RouterOS wireless security: WPA3-SAE, management frame protection, access list filtering.

Prerequisite: Ensure you have completed Firewall Best Practices before applying wireless-specific rules.

Prerequisites

• RouterOS: v7 or later (WPA3-SAE requires v7+).
• Hardware: Supported RouterOS-based device with wireless interface (wlan, cap).
• Access: WinBox, SSH, or serial console.

Configuration Flow

WPA3-SAE Authentication

Use WPA3-SAE (Simultaneous Authentication of Equals) where supported. Fallback to WPA2-PSK for legacy clients. Disable WPA and WEP.

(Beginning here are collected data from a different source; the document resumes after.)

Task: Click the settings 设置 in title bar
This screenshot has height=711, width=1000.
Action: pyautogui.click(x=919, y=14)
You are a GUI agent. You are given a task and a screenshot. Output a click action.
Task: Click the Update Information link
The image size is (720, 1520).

/interface wireless security-profiles set [ find default=yes ] authentication-types=wpa3-psk,wpa2-psk mode=dynamic-keys
/interface wireless security-profiles set [ find default=yes ] passphrase="<strong-passphrase>"

Management Frame Protection

Enable management frame protection (MFP) to mitigate deauth attacks. Requires client support. Use required when all clients support it.

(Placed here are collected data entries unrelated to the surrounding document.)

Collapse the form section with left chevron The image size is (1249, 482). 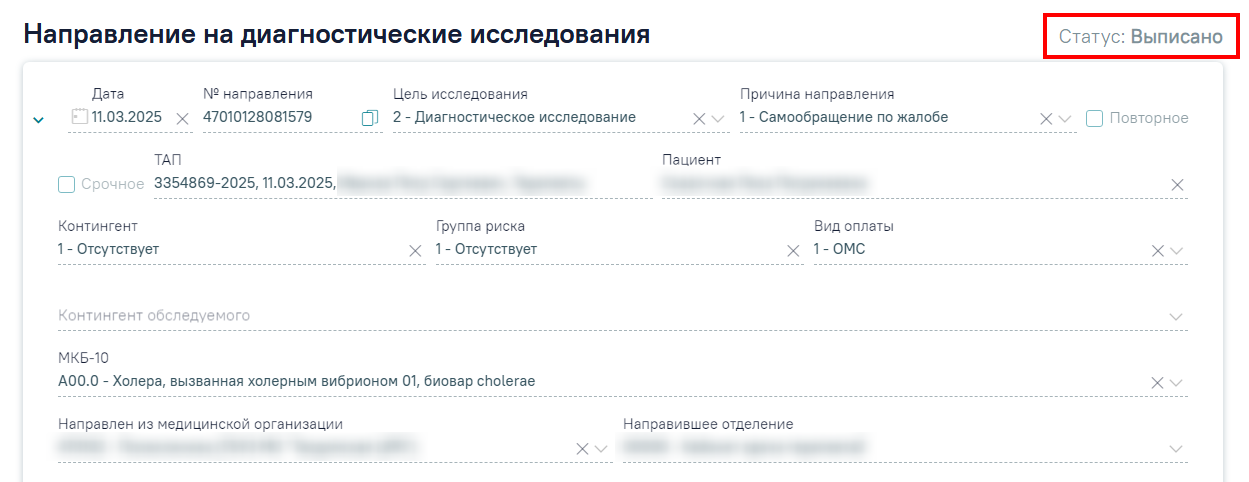tap(38, 120)
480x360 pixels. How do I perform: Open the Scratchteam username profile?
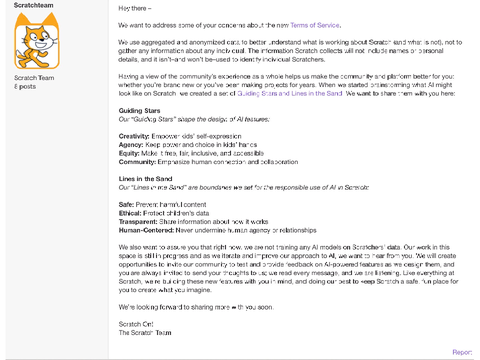pyautogui.click(x=33, y=5)
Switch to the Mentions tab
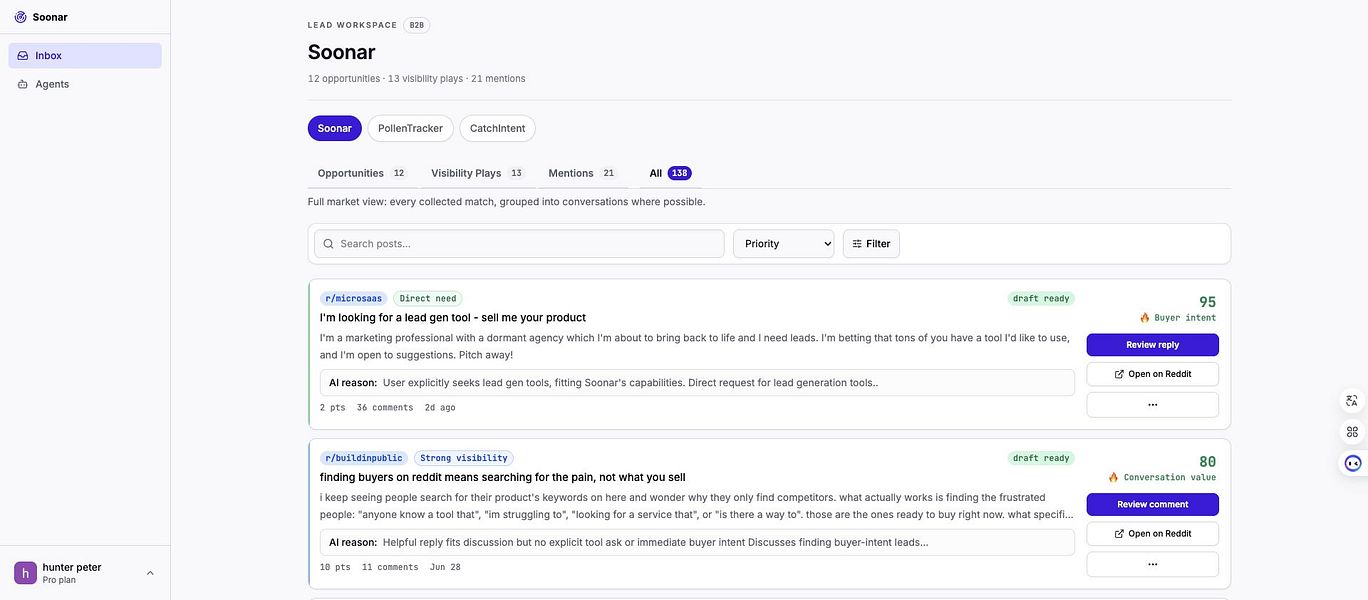Screen dimensions: 1368x600 581,173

/interface wireless security-profiles set [ find default=yes ] management-protection=required

Access List Filter

Restrict association by MAC address or use dynamic allow/deny. Whitelist mode requires explicit permit for each client.

/interface wireless access-list add interface=wlan1 mac-address=AA:BB:CC:DD:EE:FF authentication=yes
/interface wireless set wlan1 access-list=default-allow

Related

Firewall Best Practices — Input and Forward chain rules for wireless bridge or routed traffic.

Common Pitfalls

• Legacy client incompatibility: WPA3-only or MFP required excludes older devices. Use wpa3-psk,wpa2-psk or management-protection=optional for mixed environments.
• MAC address spoofing: Access list by MAC is not a security boundary. Clients can spoof permitted MACs. Use WPA3-SAE and certificate-based auth where possible.
• Hidden SSID issues: Hiding the SSID increases probe traffic and does not improve security. Clients broadcast the SSID when reconnecting. Prefer strong authentication over hidden SSID.
• Firewall rule order: Wireless traffic enters via the wlan interface. Ensure Input/Forward rules allow established/related and wireless bridge traffic before drop. Verify with /ip firewall filter print.